**BRIEF:**
Put each line from the one containing "Choose the Hall label" through the one containing "Point to the FLOOR 1: 570 sq. ft line" into a Markdown table with two columns, Index and Entry, where Index is the line's number and Entry is the line itself. Leave out blank lines.

**STORED ROWS:**
====
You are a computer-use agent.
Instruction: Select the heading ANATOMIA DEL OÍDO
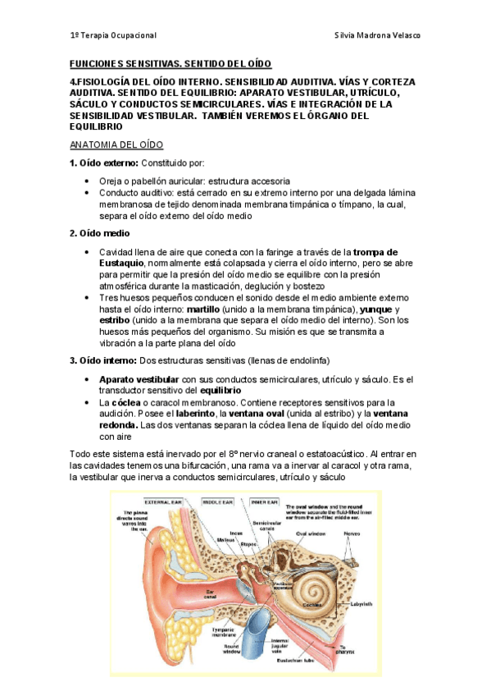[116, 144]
====
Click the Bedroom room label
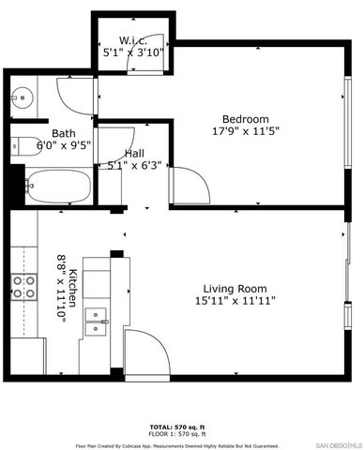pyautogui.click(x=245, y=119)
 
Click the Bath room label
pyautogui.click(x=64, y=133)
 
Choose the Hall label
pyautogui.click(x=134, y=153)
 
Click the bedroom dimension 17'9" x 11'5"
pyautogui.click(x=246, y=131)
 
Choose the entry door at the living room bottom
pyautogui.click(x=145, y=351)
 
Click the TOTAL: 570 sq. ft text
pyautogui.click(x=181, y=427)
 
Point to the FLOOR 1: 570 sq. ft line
====
**EXERCISE ANSWER:**
| Index | Entry |
|---|---|
| 1 | Choose the Hall label |
| 2 | pyautogui.click(x=134, y=153) |
| 3 | Click the bedroom dimension 17'9" x 11'5" |
| 4 | pyautogui.click(x=246, y=131) |
| 5 | Choose the entry door at the living room bottom |
| 6 | pyautogui.click(x=145, y=351) |
| 7 | Click the TOTAL: 570 sq. ft text |
| 8 | pyautogui.click(x=181, y=427) |
| 9 | Point to the FLOOR 1: 570 sq. ft line |